GRAANJ, in corroboration with local gay center Hudson Pride Connections, held a town hall meeting in 2006. It was a celebration of New Jersey’s passage of transgender non-discrimination legislation, the ninth state in the nation to do that. Last June, activists scored another milestone in state-recognized equality, when former Gov. Jon Corzine signed a bill allowing a person’s driver’s license to reflect his or her gender identity.

“Do you think the press covered that?” Siperstein asked. “No.”

In the past decade, three news stories about transgender women have been covered by the Jersey Journal, prior to Gordon’s arrest. In 1999, Janet Aiello, a Hoboken police lieutenant, filed a discrimination suit against her then-employer following a sex-change operation.

In March 2004, the trial coverage of a Bayonne transgender woman, who allegedly was sexually and physically assaulted by a Jersey City man, was hampered by questionable copy. The paper consistently referred to the plaintiff as a transsexual, even though by the article’s own disclosure, she had never received a surgical procedure. According to the report, the alleged assailant “pulled down a thong and realized the victim was male.”

“There is a clear difference between transsexual, transvestite, transgender and drag queen,” said J. Marshall Evans, communications and outreach manager at Hudson Pride Connections.

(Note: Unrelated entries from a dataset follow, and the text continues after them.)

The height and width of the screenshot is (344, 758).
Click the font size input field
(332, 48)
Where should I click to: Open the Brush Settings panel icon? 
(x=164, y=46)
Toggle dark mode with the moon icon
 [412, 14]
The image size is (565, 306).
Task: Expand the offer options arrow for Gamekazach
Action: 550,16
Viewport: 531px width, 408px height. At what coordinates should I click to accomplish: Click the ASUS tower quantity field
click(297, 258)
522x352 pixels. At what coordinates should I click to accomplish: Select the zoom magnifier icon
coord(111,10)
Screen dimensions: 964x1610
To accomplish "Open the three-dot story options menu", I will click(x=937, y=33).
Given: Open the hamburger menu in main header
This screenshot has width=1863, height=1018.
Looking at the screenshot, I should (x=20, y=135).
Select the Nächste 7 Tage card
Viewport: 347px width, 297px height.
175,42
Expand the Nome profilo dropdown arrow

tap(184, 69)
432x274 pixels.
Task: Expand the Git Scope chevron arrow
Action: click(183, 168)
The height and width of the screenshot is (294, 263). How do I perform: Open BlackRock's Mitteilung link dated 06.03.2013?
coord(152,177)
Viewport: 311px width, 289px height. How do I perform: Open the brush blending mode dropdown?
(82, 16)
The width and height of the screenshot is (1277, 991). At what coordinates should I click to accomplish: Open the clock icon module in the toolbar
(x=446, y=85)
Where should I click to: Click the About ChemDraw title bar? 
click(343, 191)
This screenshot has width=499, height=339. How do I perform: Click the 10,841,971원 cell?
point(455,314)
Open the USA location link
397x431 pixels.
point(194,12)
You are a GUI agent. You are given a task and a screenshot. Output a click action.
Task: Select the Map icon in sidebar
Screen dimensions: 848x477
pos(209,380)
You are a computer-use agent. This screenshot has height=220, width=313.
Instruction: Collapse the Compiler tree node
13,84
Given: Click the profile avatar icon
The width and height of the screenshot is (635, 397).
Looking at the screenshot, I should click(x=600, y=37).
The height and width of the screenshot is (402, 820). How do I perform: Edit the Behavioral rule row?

“Transsexual” is a medical term that describes a person who has undergone hormone therapy or gender reassignment surgery, Evans explained.

Nonetheless, he thinks tabloids like the Jersey Journal prefer the term transsexual, instead of the umbrella term “transgender,” because it is a way “grabbing readers” while disregarding accuracy.

But according to one longstanding, openly gay copy editor at the Jersey Journal, “inflammatory words” are just the nature of tabloid writing.

“We are not trying to be the Washington Post,” said John Crittenden. “Our style in covering crime is to go more for the jugular than the brain.”

In his 30-year career at the newspaper, Crittenden said he has seen the newspaper go through “several incarnations of taste.” But the transgender community, in the context of crime reporting, is painted with the same “tabloid” brushstroke as any other community.

Crittenden, who also edits the newspaper’s “Letters to the Editor” section, faults activists for not once voicing their criticism directly to the newspaper.

“If you care about this issue — if you think the only ballgame in town should not be a tabloid — then write a letter to the editor,” Crittenden said. “The world is full of opinions; never be afraid to express one.”